Besides plotting its financial strategy, another birthing pain for the new company has been the creation of a new identity. Genworth will spend $35 million a year over the next three years for the marketing, advertising and legal costs associated with changing its name and identity from GE Financial Assurance Holdings. Managing the branding campaign is WPP Group, a New York-based advertising and marketing communications firm. Genworth can cite its GE heritage for the next five years, and it’s taking advantage of the opportunity to plug its roots by including an endorsement tag — “Built on GE Heritage” — in advertisements. “Names mean things to people,” says Fraizer. Genworth was invented with both a focus on being there for generations and helping people to achieve their financial dreams. “The ‘Gen’ is a tip-of-the-hat to our heritage,” he explains.
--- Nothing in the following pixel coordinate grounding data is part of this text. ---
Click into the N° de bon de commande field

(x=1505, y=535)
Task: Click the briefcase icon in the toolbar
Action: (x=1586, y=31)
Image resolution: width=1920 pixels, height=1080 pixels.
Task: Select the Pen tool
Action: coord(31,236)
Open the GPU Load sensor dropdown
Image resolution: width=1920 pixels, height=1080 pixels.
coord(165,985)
In his new role as the leader of an independent public company, Fraizer has been forced to focus on other external issues as well. He expects to rollout a new community relations strategy and says the company will be taking a higher lobbying profile in Washington, D.C., where Genworth has opened a new government office. “You’re always focused on customers, you’re always focused on your markets and participating in things like trade groups and government relations,” he says. “That just goes up three-fold as a public company.”
Meanwhile, Wall Street is waiting to see how well Fraizer executes. Berg at Lehman Brothers had dinner with Fraizer and several of his senior managers recently and came away impressed. “They’re a likable, smart, exceptional group of individuals,” he says. “Now it’s time to deliver.”